Here’s the deal, I’ve gotten up early for shopping on Black Friday only twice in my short life and both times I was a teenager and had the stamina to keep up with my bargain seeking MidWestern aunts. When I worked retail, there was the dreaded shifts I was somehow lucky enough to end up with and had to be to the store before most people probably got to bed. That being said, I no long have any bit of desire to get my bum out of bed the day after I’ve carbo loaded enough to run an ultra-marathon just to fight off a crazed sociopathic soccer mom in her pajama jeans for the last $5 mp3 player that will ultimately shatter to pieces or get lost weeks after Christmas. I’d rather, well I’d rather do any of the following instead of shopping, fighting in traffic and getting cut by a desperate parent trying to get to the last Inappropriate Funtimes Elmo.
I’d rather be…
- Allowing my cat to massage my scalp with his talons.
- Getting a bad perm
- Climbing a mountain, actually, my tradition with MoGlo is a mother daughter hike in the mountains and it’s fun!
- Giving MoGlo’s schnauzer a haircut.
- Reliving the bitter cold and winds of last winter’s Chiberia.
- Waxing my eyebrows off.
- Having that awkward conversation with all of my exes as too why we didn’t work and if we should give it another go knowing we’d fail miserably.

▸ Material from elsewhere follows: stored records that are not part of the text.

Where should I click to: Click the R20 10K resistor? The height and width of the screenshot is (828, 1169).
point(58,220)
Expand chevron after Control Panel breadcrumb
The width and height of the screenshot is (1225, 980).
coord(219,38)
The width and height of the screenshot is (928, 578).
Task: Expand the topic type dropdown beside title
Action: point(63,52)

- Having a staring contest with my roommate’s creepy boxer.
- Doing one thousand sits ups followed by one thousand push ups.
- Falling UP a mountain… again.
- Watching Taylor Swift dance.
- Drinking an entire bottle of Malort by myself.
That’s the short list. I’m sure I could come up with more items, but I think this’ll do. I’ll enjoy sleeping in tomorrow and sauntering downstairs with glee, hot morning breath and crazy bed head for my cup-o-Joe and some pancakes followed by assisting MoGlo with Christmas decorations. What would you rather do than stand in line at wee hours of the morning on Black Friday? Comment below.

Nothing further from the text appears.